*** Block opens ***
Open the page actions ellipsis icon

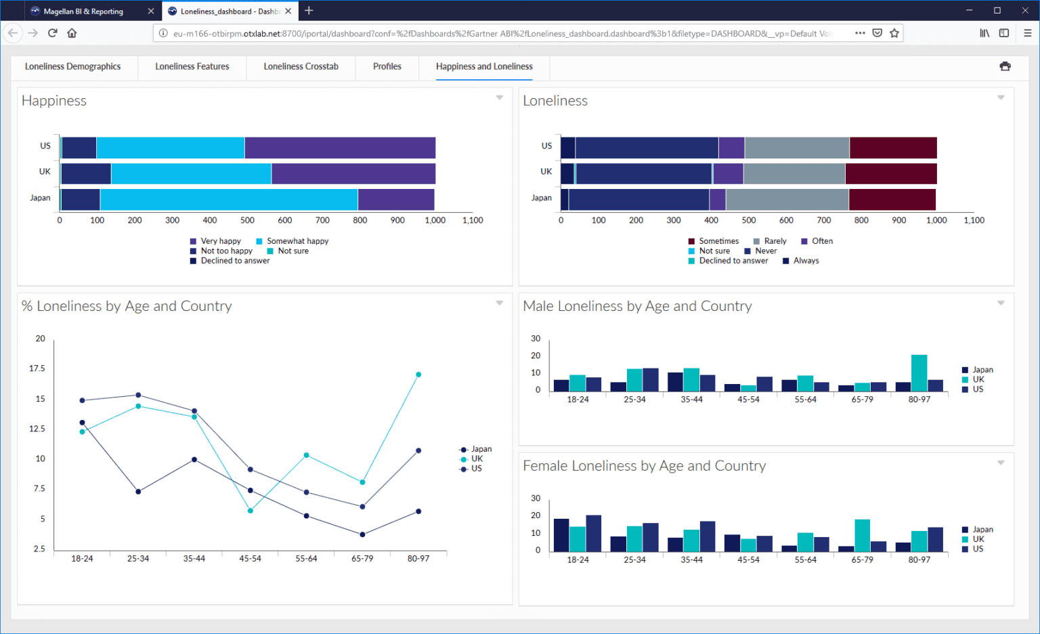coord(860,32)
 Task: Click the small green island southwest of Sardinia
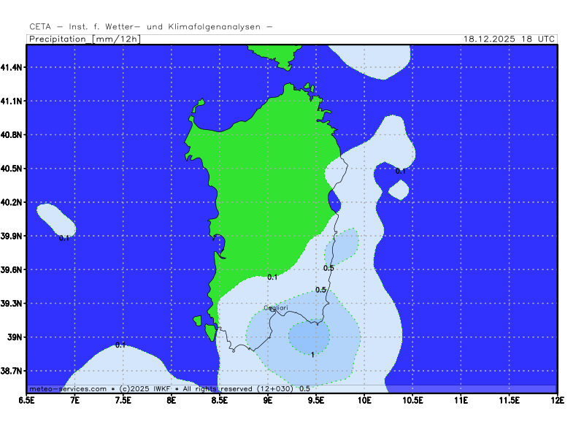tap(210, 333)
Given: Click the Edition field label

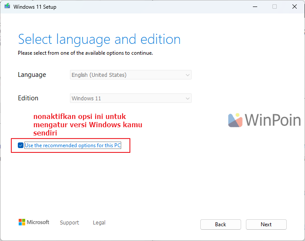Looking at the screenshot, I should pos(28,98).
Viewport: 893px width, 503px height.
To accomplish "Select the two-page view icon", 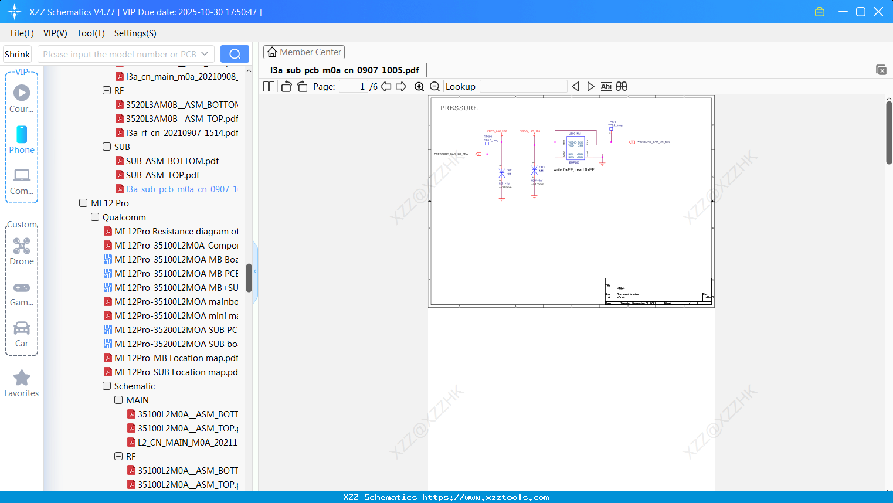I will click(268, 86).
*** Block closes ***
What the task requires
Only the lines from the first line of the data above through the line with "Viewport: 893px width, 503px height." should appear in the answer, retyped exactly, with every picture left out.

Solution to this exercise
Open the page actions ellipsis icon

coord(860,32)
 Task: Click the small green island southwest of Sardinia
tap(210, 333)
Given: Click the Edition field label

Looking at the screenshot, I should pos(28,98).
Viewport: 893px width, 503px height.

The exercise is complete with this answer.